Metin alıntısı »
=-=-=-=-=
Rekabetin Yeni Üssü

Yılların beyaz eşya devi Arçelik, radikal kararla hazır mutfak işine girdi. Adını mobilya ile duyuran İstikbal, ev tekstili pazarına adım attı. Yatak uzmanı Yataş, mobilya ve ev tekstilinde rekabet...

1.06.2003 03:00:000
Paylaş Tweet Paylaş
Yılların beyaz eşya devi Arçelik, radikal kararla hazır mutfak işine girdi. Adını mobilya ile duyuran İstikbal, ev tekstili pazarına adım attı. Yatak uzmanı Yataş, mobilya ve ev tekstilinde rekabet edeceğini açıkladı. Vestel ise sadece TV ile yetinmeyecek… Sadece bu kadar mı? “Scrambled merchandising”, birbiriyle ilişkili ürünleri aynı yerde satma anlayışını benimseyen ve bayiden gelen sesi dinleyen şirketler, giderek daha fazla para harcanan evlerin içine iyice yerleşmeye kararlı görünüyor.  
 
Son birkaç yıldır önemli bir trend değişikliği var. İşin arkasında “Scrambled merchandising”, yani birbiriyle ilişkili ürünleri aynı yerde satmak yaklaşımı var. Hedefte ise konutlar, yaşadığımız evler yer alıyor. Elektronikten beyaz eşyaya, mobilyadan tekstile çok sayıda şirket bu yaklaşımı benimsiyor ve “core Business”ını çok aşmadan, ilişkili ürünlere yönelmeye devam ediyor.  
 
Bu eğilimin Türkiye’de startını veren ilk şirketlerden biri de beyaz ve elektronik eşya devi Arçelik oldu. Şirket, markasını kullanarak yaptırdığı mutfak mobilyası ürünlerini mağazalarında satmaya başladı. Hedefi evin içindeki her ihtiyacını tüketiciye sunmak  
 
Bir başka uygulamacı ise mobilya üreticisi olan İstikbal Mobilya oldu. Şirket, son dönemde ev tekstiline yönelik ürünlerini de piyasaya sundu. Üstelik dahası da var. İstikbal Mobilya, hazır mutfak ve banyo pazarına da giriyor. Halı için ise hazırlıklarını sürdürüyor. Ev pazarına yönelik ürünlerini büyük showroom’larında birlikte sergiliyor.  
 
Yıllarca “yatak” işine yönelik üretim ve satış yapan Yataş, şimdi mobilya ve ev tekstilinde de iddialı olduğunu ortaya koyuyor.
=-=-=-=-=
Çıkarılan satırlar »
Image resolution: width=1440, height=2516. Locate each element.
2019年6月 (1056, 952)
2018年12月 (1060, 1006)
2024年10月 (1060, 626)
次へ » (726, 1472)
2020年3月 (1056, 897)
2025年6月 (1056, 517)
=-=-=-=-=
Görev listesi »
1. Aşağıdaki ifadelerin ev pazarındaki rekabetle ilgili yazıya uyup uymadığını belirtin ve her birini karara varmayı sağlayan sözlerle birebir alıntılayarak destekleyin: (a) Arçelik hazır mutfak işine girmiştir. (b) İstikbal Mobilya halı pazarına girmiştir. (c) Yataş, ev tekstilinde de iddialı olduğunu ortaya koymaktadır.
2. Ev pazarındaki rekabetle ilgili yazıda "1.06.2003 03:00:000" sözlerinden başlayıp "yerleşmeye kararlı görünüyor." sözlerine kadar uzanan bölümü hiçbir şeyi değiştirmeden kopyalayın.
3. Ev pazarındaki rekabetle ilgili yazının devamını, son cümlesinden sonra gelecek biçimde yazın.

Görev yanıtları »
1.
(a) Evet: "Yılların beyaz eşya devi Arçelik, radikal kararla hazır mutfak işine girdi."
(b) Hayır: "Halı için ise hazırlıklarını sürdürüyor."
(c) Evet: "Yataş, şimdi mobilya ve ev tekstilinde de iddialı olduğunu ortaya koyuyor."

2.
1.06.2003 03:00:000
Paylaş Tweet Paylaş
Yılların beyaz eşya devi Arçelik, radikal kararla hazır mutfak işine girdi. Adını mobilya ile duyuran İstikbal, ev tekstili pazarına adım attı. Yatak uzmanı Yataş, mobilya ve ev tekstilinde rekabet edeceğini açıkladı. Vestel ise sadece TV ile yetinmeyecek… Sadece bu kadar mı? “Scrambled merchandising”, birbiriyle ilişkili ürünleri aynı yerde satma anlayışını benimseyen ve bayiden gelen sesi dinleyen şirketler, giderek daha fazla para harcanan evlerin içine iyice yerleşmeye kararlı görünüyor.

3.
Pazarı yakından izleyenlere göre bu stratejiyi iki önemli trend destekliyor. Birincisi, “Eve yönelik harcamalardaki artış”. Diğeri ise şirketlerin bayilerinden gelen talepler. Özellikle, Anadolu’daki bayilerin yüzde 40’ı hem mobilya hem de beyaz eşya ürünlerini birlikte satıyor. Bu da şirketlerin markalarını diğer ürünlerde de kullanma isteğini artırıyor.  Aynı zamanda ürünler arasındaki uyum, tüketicinin tek bir mağazadan alışveriş yaparak bir tek yere borçlanmak istemesi bu trendi hızlandırıyor.  
 
Rekabet ise artıyor. Beyaz eşya şirketleri mobilya şirketleriyle rekabet ediyor. Fark ise ürün kalitesi, fiyat gibi etkenlerin yanı sıra, pazarlama ağıyla atılıyor.  
 
Arçelik’de hedef hizmet  
 
2000 yılının aralık ayında, o günlerde Koç Holding Dayanıklı Tüketim Grubu Başkanı olan Hasan Subaşı, yeni hedeflerini Capital’e şöyle açıklıyordu: “Biz dayanıklı tüketim grubunu tüketiciye evdeki yaşam kalitesini yükselten her türlü hizmeti veren bir yapıya çevirmeye çalışıyoruz. Bundan sonra Arçelik’i buzdolabı, çamaşır makinesi üreticisi değil, evdeki yaşam kalitesini artıran hizmetleri sunan bir kuruluş olarak göreceksiniz”.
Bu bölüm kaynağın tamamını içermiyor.